Both our Admin and Logistics teams bring a steadiness that helps us prepare for The Next Wave with full confidence. Kristen Finkbeiner and Justin Harper expand on that.
There is also a steadiness about Kristen Finkbeiner that sets the tone for her entire team.
She leads with clarity, care, and an instinctive understanding of how every small detail shapes the larger flow of operations. Kristen does not simply manage processes. She anticipates them. She watches for shifts. She recognizes the subtle undercurrents that make an organization run smoothly.
As Datamax approaches year-end and prepares for the Business Plan Meetings that set the tone for 2026, her leadership becomes even more visible. She is focused, forward-thinking, and grounded in the quiet discipline that keeps everything moving… steadily along.
For Kristen and her team, December is not a slow glide to the finish. It is full motion. It is the final push to ensure everything is accurate, organized, and closed before 5 p.m. on December 31.
“The whole month is just a constant go,” she said. “It is making sure everything is clean and finalized, and doing the next steps for going into 2026.”
She also shares the plan with her team during this month, which provides structure and direction as they prep for the year ahead.
There is a certain personality that thrives in administrative work, and Kristen describes it perfectly. “There is an indescribable quality you have to have in admin,” she said. “A natural ability to say what’s next or what’s coming and just handle it with as much grace and patience as possible.”
Her team serves as the experts of business processes. They operate with a mindset built around daily checklists, consistent follow-through, and a commitment to keeping operations aligned. It is the kind of work that rarely gets spotlighted but always keeps the organization moving.
Texas Director of Operations Justin Harper knows it’s coming. To push through the last month of the year, his teams are paying hyper-close attention to inventory to make sure models and the most common accessories are accurate and ready to turn a machine around, from sales order to delivery.
“We’re also staying in contact with sales managers, asking what we're looking at? What’s the forecast? So we can get what we need if we don’t have it already. We’ve been doing this for many years. We KNOW that last rush is coming this month.”
Kristen is already balancing the close of 2025 with the questions that guide her approach to 2026. “It is a jumble right now,” she laughed. But within that jumble, there are clear priorities.
At the top of her list is strengthening the people who report directly to her. “What more can I do to provide my team with more knowledge and skills that make them stronger in their positions?”
Her next focus is improving internal support for sales. She is always looking for ways to make the sales process smoother on the backend, creating the type of operational consistency that helps the entire organization function more efficiently.
“That is always the overarching goal,” Kristen explained. “What more can be done to make something easier?”

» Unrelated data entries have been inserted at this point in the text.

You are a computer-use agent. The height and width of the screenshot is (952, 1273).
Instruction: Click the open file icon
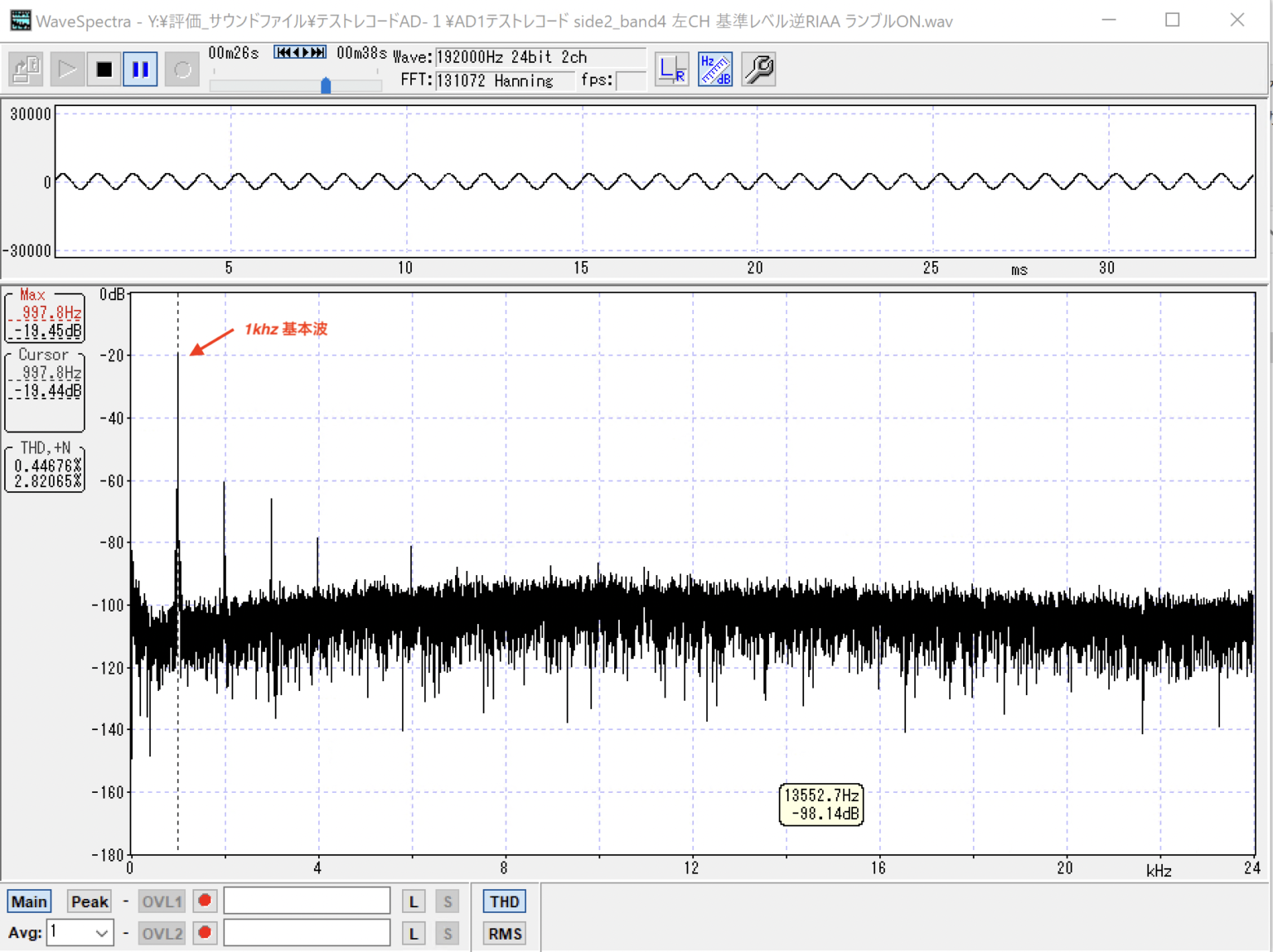pyautogui.click(x=26, y=70)
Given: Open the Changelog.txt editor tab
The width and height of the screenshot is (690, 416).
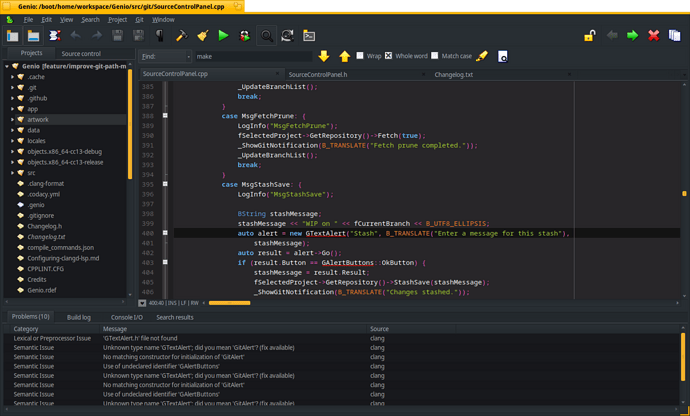Looking at the screenshot, I should pos(453,75).
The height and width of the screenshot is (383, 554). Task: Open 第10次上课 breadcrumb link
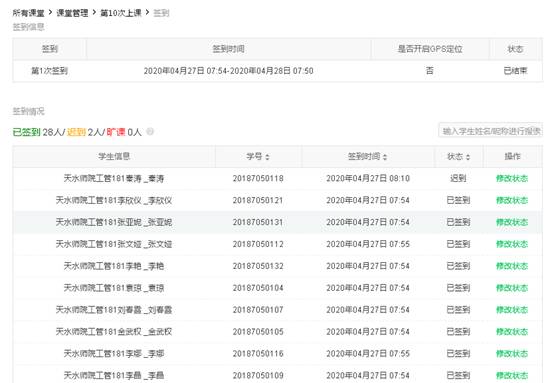[x=121, y=13]

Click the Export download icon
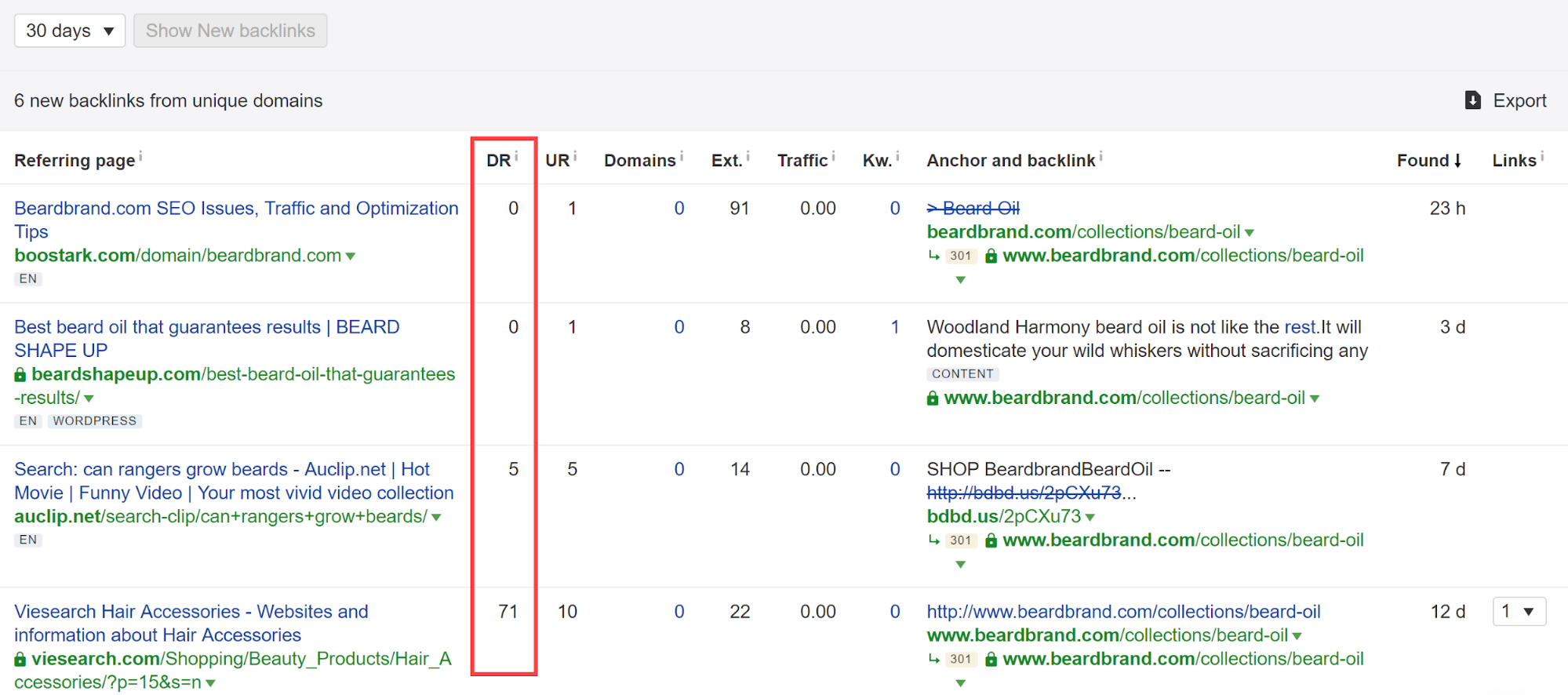click(x=1472, y=100)
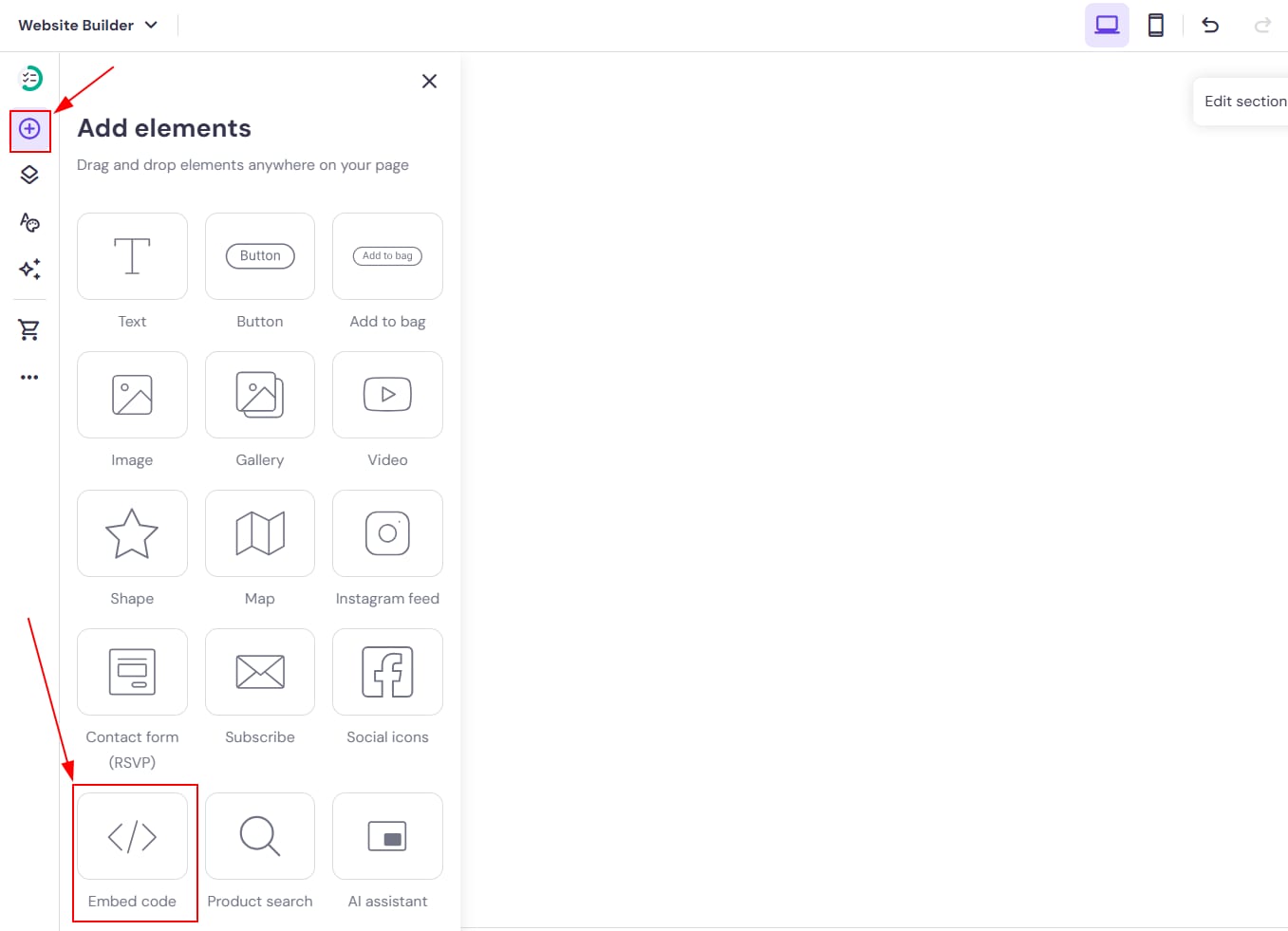The height and width of the screenshot is (931, 1288).
Task: Click the three-dots more options icon
Action: tap(29, 377)
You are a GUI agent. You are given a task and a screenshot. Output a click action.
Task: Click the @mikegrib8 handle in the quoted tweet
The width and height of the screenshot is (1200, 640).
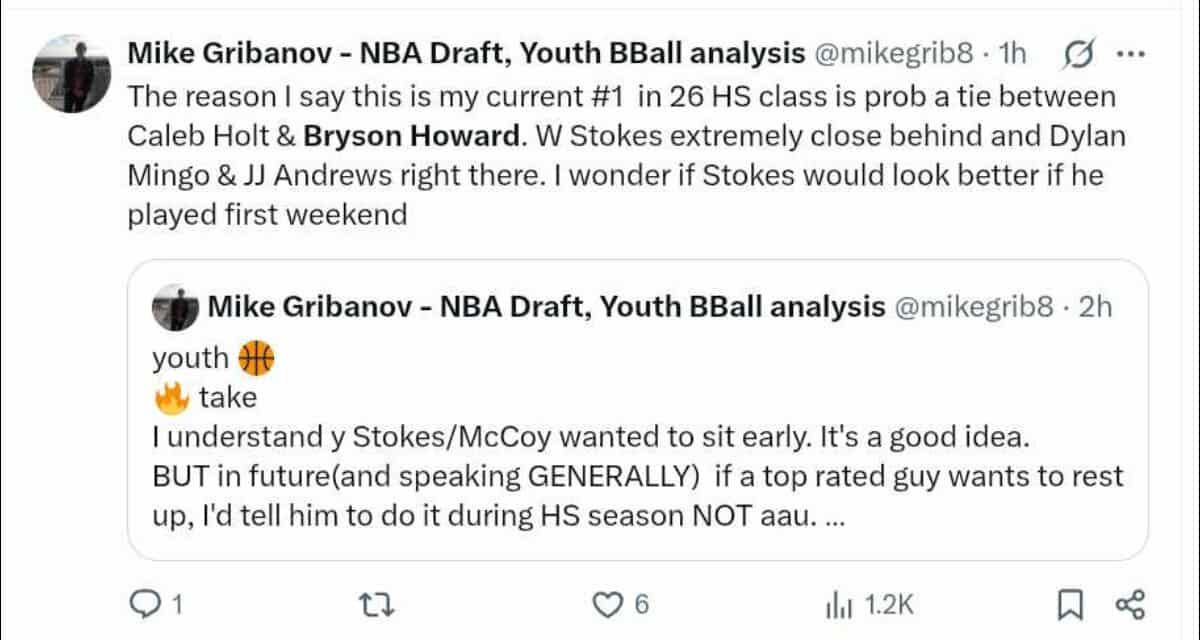click(x=973, y=307)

Administrative work requires a constant blend of structure and flexibility. Kristen knows that improving the internal flow of information and support helps every department operate with greater confidence, which ultimately creates a better experience for customers and employees alike.
In a word? Automation. Justin’s made automation a big word in his upcoming business plans for logistics.
“We want to automate what we can in the entire logistics process. We’ll be expanding on software we have and looking into new packages to be better and do more,” Justin said. “That includes automating inventory so that we can ultimately have a faster turnaround for sales.”
Of all the year-end activities, the Business Plan Meetings hold tremendous value for Kristen. They bring clarity. They deepen understanding. They create alignment across teams that depend on each other.
“I find them almost invaluable,” she said. “There is a lot of power in knowledge and listening to the other side. You can get better in your role only if you know where everyone else is coming from.”
For an administrative department that interacts with every other team, these conversations are essential. Kristen believes meaningful improvement happens when people pause, sit down, and genuinely listen to what another department needs.
“It does not always have to be these planning meetings,” she said. “If you would just pause and listen to the other side, and not always be focused on what you can do for your role, what does the other person need to make their life easier? Somewhere in the middle is the answer.”
Her perspective reinforces why administrative teams are so crucial, and why logistics rides the wave with unyielding consistency. They bridge gaps, smooth processes, and create clarity by understanding both sides of a conversation. As Datamax prepares for the kick off to 2026, that perspective becomes a powerful stabilizer.
In a sea of constant changes, they steady the current.